** Action item **
Determine how many lines in the material hold the string "agent", then reply with that number only.

** Records supplied **

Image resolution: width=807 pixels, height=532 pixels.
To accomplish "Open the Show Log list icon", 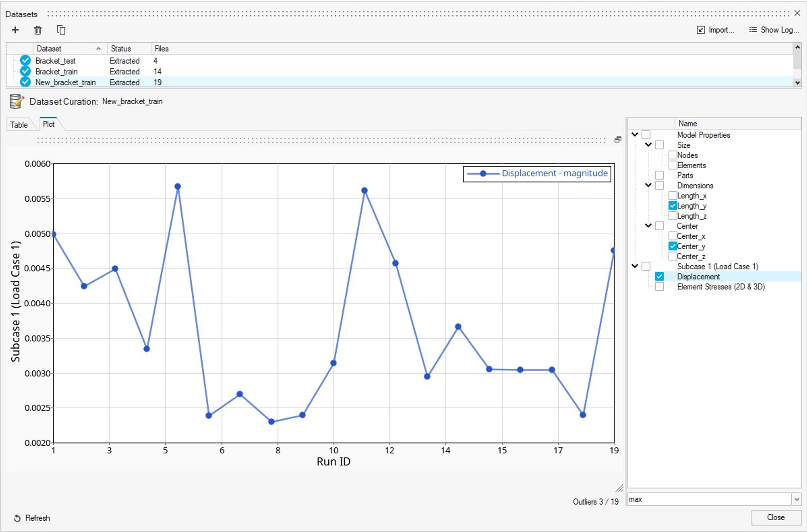I will pos(753,30).
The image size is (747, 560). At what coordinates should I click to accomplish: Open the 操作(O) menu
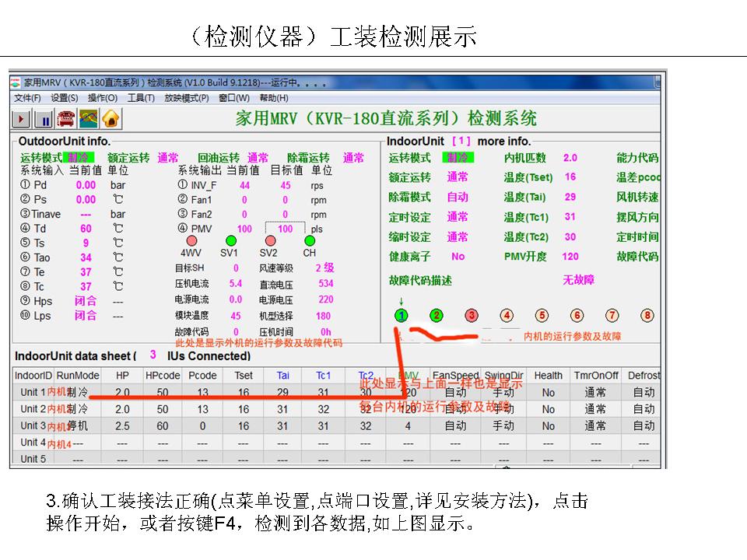pos(103,98)

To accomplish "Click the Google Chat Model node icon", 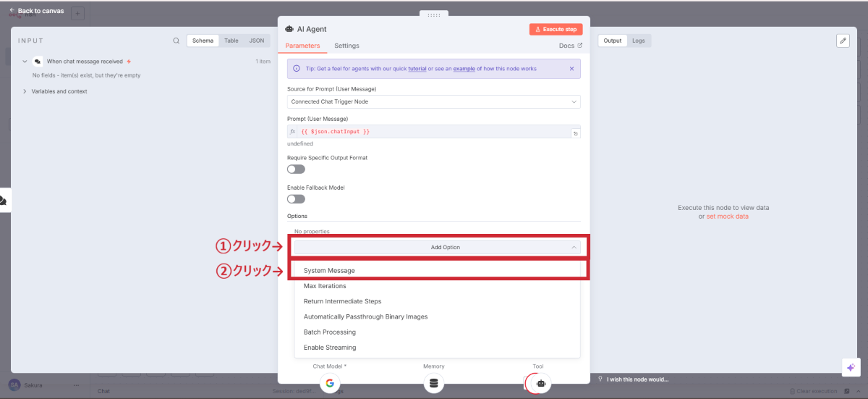I will [329, 383].
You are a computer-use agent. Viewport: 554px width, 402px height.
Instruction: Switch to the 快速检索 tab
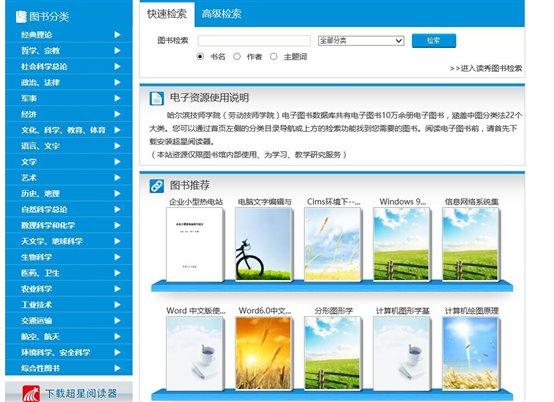coord(167,14)
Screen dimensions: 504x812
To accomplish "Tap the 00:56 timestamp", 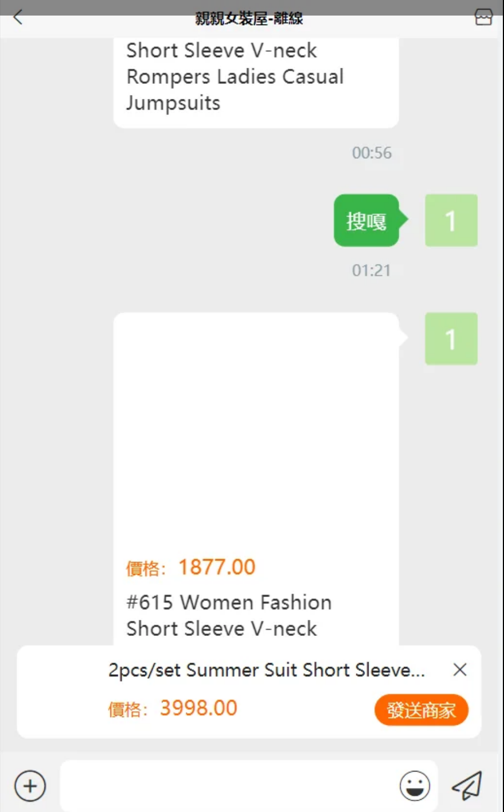I will 371,153.
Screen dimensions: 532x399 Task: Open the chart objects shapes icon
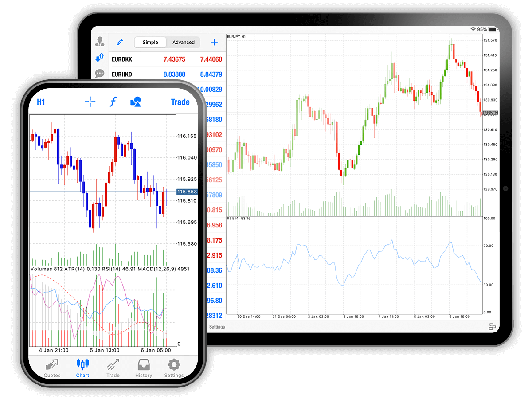coord(136,102)
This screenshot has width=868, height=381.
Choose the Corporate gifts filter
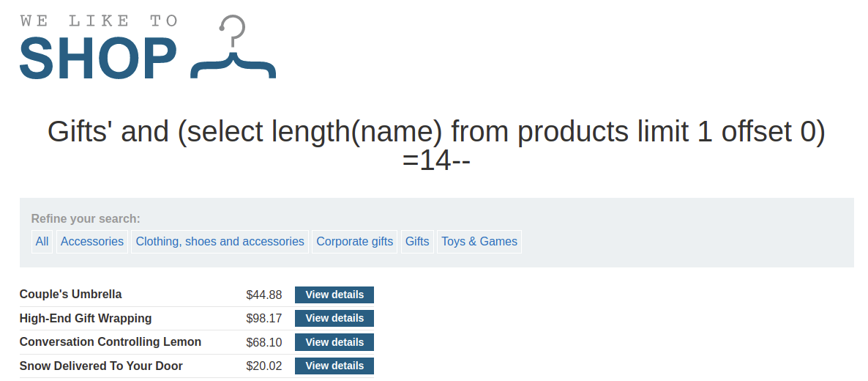354,241
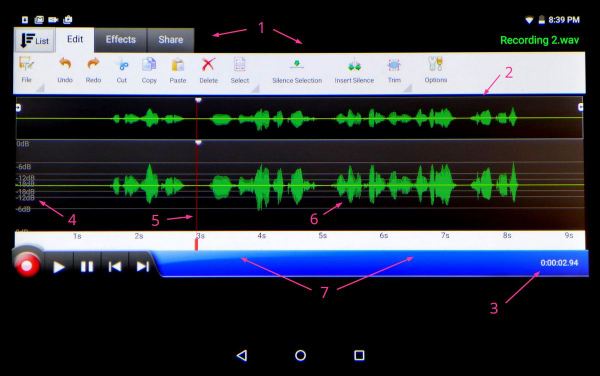The image size is (600, 376).
Task: Cut selection with scissors icon
Action: [122, 70]
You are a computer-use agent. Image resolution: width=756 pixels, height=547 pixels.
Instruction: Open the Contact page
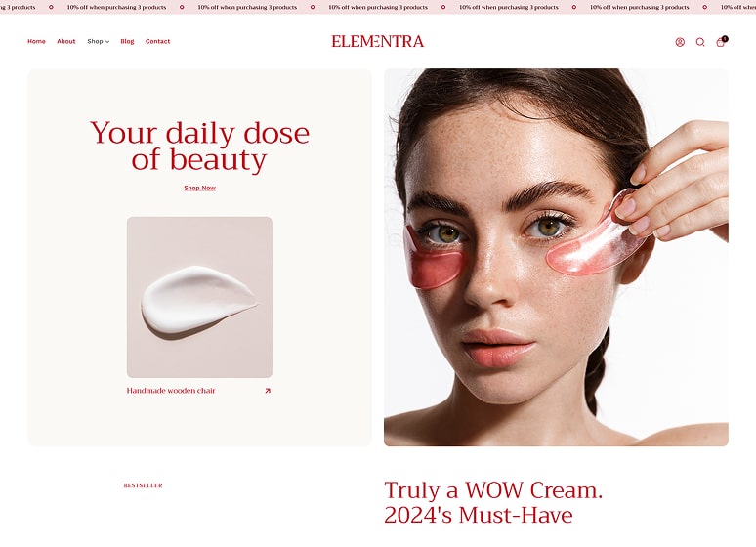[157, 41]
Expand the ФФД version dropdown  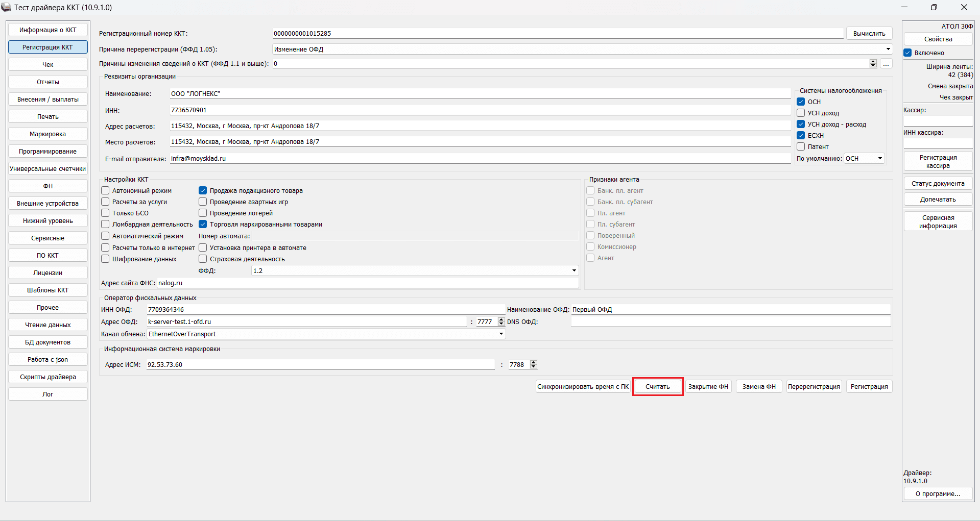click(x=574, y=270)
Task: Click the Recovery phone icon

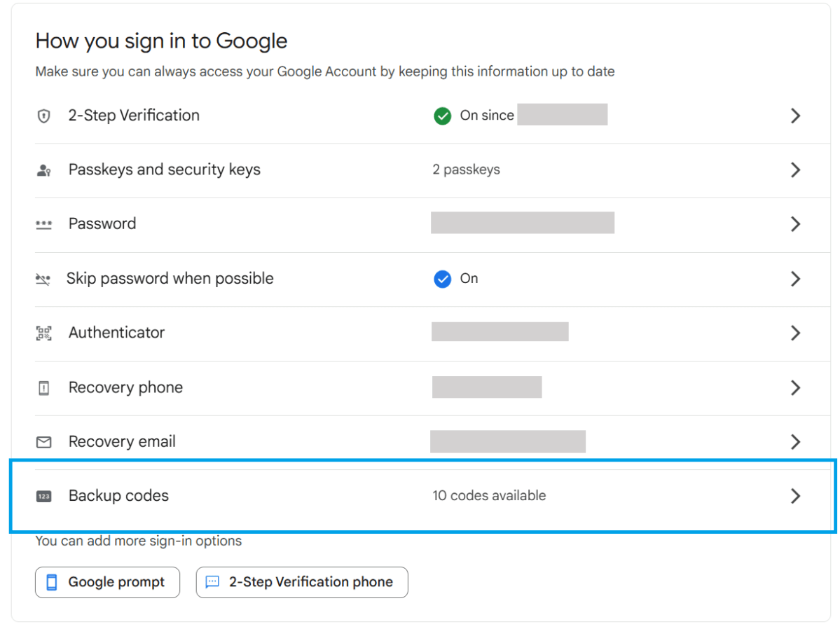Action: coord(43,387)
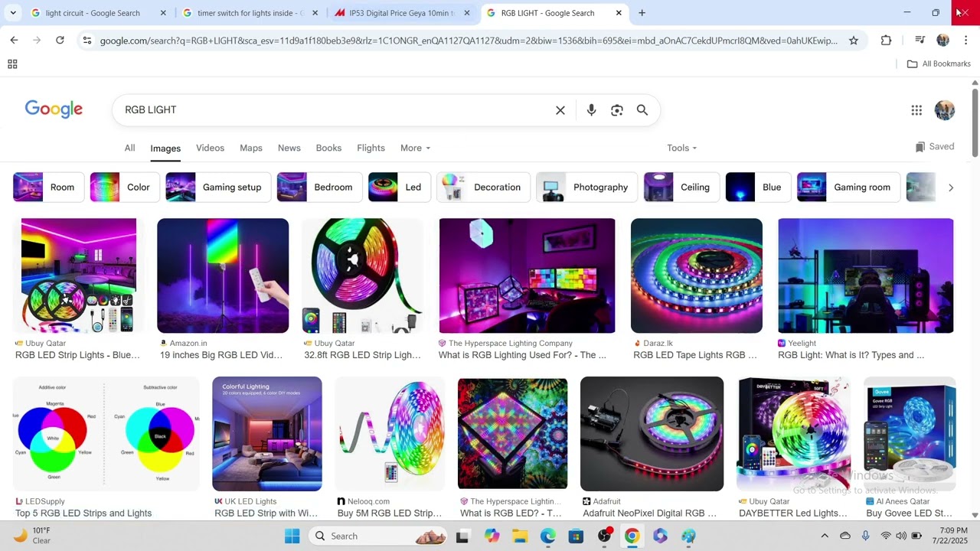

** Response for this exercise **
2